Artist:    Jethro Tull
Title:    Jeffrey Goes To Leicester Square
Source:    CD: Stand Up
Writer:    Ian Anderson
Label:    Chrysalis/Capitol (original label: Reprise)
Year:    1969
    Jethro Tull incorporated traditional Indian instruments on Jeffrey Goes To Leicester Square, one of a pair of tunes named for future Tull bassist Jeffrey Hammond by the band's primary songwriter, Ian Anderson.

Artist:    Monkees
Title:    P.O. Box 9847
Source:    LP: The Birds, The Bees, And The Monkees
Writer:    Boyce/Hart
Label:    Colgems
Year:    1968
    After four consecutive number one albums, the Monkees streak was broken in 1968 with the Birds, The Bees, And The Monkees, which still managed to peak in the number three spot.

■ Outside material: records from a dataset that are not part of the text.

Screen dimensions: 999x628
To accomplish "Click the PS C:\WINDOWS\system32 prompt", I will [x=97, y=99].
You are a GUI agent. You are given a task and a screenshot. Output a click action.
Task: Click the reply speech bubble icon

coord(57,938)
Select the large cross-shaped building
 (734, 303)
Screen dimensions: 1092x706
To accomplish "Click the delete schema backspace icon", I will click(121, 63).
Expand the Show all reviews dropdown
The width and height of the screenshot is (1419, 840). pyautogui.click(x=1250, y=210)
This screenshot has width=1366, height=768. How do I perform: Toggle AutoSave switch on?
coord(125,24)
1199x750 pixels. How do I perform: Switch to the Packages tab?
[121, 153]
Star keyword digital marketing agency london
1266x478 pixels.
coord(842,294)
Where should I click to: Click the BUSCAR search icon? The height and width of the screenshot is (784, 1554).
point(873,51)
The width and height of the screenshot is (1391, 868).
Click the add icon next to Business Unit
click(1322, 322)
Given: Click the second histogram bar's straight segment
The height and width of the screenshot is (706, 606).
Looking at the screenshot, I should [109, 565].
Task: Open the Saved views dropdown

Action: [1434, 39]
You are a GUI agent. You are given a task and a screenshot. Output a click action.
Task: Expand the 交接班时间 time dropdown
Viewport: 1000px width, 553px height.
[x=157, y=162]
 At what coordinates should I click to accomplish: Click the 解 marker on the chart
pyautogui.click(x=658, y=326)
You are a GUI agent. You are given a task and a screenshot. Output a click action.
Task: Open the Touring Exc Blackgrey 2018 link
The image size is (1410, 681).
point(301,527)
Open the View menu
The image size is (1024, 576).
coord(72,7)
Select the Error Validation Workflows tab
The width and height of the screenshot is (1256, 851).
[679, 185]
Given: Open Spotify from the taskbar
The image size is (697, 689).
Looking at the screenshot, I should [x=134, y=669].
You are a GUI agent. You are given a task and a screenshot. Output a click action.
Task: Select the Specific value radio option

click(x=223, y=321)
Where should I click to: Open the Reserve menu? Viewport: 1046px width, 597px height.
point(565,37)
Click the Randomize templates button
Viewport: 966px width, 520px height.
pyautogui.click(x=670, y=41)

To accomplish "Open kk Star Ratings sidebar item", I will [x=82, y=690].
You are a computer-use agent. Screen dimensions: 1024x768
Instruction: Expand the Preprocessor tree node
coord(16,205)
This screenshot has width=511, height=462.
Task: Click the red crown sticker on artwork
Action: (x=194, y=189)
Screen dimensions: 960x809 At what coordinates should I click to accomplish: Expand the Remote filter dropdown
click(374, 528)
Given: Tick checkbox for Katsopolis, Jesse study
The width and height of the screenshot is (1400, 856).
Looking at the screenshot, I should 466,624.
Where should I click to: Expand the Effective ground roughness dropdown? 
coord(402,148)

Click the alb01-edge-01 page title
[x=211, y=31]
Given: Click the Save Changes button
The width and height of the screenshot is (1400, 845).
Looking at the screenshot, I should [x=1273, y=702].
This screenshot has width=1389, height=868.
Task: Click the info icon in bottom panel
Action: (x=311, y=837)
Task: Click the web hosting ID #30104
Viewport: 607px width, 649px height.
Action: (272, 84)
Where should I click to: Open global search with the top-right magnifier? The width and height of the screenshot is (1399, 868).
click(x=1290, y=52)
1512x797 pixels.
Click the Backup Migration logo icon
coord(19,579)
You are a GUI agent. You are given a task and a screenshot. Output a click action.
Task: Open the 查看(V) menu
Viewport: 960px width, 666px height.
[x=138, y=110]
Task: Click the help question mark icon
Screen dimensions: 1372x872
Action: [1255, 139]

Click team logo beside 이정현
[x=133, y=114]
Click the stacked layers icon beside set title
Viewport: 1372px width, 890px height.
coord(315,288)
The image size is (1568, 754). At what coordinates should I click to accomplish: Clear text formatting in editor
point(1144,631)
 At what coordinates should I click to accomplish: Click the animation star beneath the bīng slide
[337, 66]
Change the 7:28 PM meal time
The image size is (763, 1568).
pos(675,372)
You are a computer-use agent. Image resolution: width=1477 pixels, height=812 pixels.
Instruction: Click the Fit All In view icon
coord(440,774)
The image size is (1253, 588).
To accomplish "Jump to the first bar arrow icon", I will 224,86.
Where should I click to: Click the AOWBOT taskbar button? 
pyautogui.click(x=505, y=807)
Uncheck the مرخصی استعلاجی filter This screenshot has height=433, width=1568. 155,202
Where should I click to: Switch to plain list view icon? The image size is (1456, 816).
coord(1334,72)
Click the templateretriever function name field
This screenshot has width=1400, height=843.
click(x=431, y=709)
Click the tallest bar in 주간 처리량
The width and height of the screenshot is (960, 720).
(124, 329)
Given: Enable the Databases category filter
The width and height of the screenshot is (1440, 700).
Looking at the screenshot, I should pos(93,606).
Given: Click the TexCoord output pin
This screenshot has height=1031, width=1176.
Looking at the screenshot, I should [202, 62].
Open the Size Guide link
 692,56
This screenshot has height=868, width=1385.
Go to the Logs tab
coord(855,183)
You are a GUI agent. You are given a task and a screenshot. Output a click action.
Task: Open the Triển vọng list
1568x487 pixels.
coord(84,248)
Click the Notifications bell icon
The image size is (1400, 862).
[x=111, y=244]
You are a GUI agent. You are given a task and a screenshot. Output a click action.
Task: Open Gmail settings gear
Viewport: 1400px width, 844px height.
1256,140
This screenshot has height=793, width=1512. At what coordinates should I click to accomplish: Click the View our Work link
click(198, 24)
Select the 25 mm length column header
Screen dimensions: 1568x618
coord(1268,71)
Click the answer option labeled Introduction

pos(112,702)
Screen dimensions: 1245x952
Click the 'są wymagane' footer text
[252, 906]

The album included two hit singles, Daydream Believer and Valleri, as well as several tracks that had appeared on the Monkees TV show, which had ceased production (at the request of the Monkees themselves) at the end of its second season. One of the tunes on that album came from the same writing team of Tommy Boyce and Bobby Hart that had provided the bulk of the group's material for their first two albums, including their first hit, Last Train To Clarksville (in fact, as originally conceived, the Monkees would have had Boyce and Hart as its Lennon and McCartney analogs). As it turns out, P.O. Box 9847 is one of the Monkee's most psychedelic songs.

Artist:    Them
Title:     Walking In The Quees Garden
Source:     Mono British import CD: Now and Them
Writer:     Them
Label:     Rev-Ola (original US label: Tower)
Year:     1967
     After the departure of original lead vocalist Van Morrison, the remaining members of Them returned to their native Belfast, where they recruited Kenny McDowell to be Morrison's replacement. They soon came to the attention of producer Ray Ruff, who invited Them to relocate to the US, where they cut a pair of singles. The second of these was a band original called Walking In The Queens Garden (sic), which was released on Ruff's own label in November of 1967 and then picked up by Capitol's Tower subsidiary for national distribution. This in turn led to Ruff producing two Them albums for Tower, the first of which included a slightly longer stereo version of Walking In The Queen's Garden (that mysteriously gained an apostrophe in the process).

Artist:    Donovan
Title:    Sunshine Superman
Source:    CD: Donovan's Greatest Hits (originally released as 45 RPM single and on LP: Sunshine Superman)
Writer(s):    Donovan Leitch
Label:    Epic/Legacy
Year:    1966
    Up until the early 1970s there was an unwritten rule that stated that in order to get played on top 40 radio a song could be no more than three and a half minutes long. There were exceptions, of course, such as Bob Dylan's Like A Rolling Stone, but as a general rule the policy was strictly adhered to. Sometimes an artist would record a song that exceeded the limit but nonetheless was considered to have commercial potential. In cases like these the usual practice was for the record company (or sometimes the record's own producer) to create an edited version of the master recording for release as a single. Usually in these cases the original unedited version of the song would appear on an album. In the case of Donovan's Sunshine Superman, however, the mono single version was used for the album as well, possibly because the album itself was never issued in stereo. In fact, it wasn't until 1969 that the full-length original recording of Sunshine Superman was made available as a track on Donovan's first Greatest Hits collection. This was also the first time the song had appeared in stereo, having been newly mixed for that album.

Artist:    Beatles
Title:    Think For Yourself
Source:    CD: Rubber Soul
Writer:    George Harrison
Label:    Parlophone (original US label: Capitol)
Year:    1965
    By the end of 1965 George Harrison was writing two songs per Beatles album. On Rubber Soul, however, one of his two songs was deleted from the US version of the album and appeared on 1966's Yesterday...And Today LP instead. The remaining Harrison song on Rubber Soul was Think For Yourself. Harrison later said that he was still developing his songwriting skills at this point and that bandmate John Lennon had helped write Think For Yourself.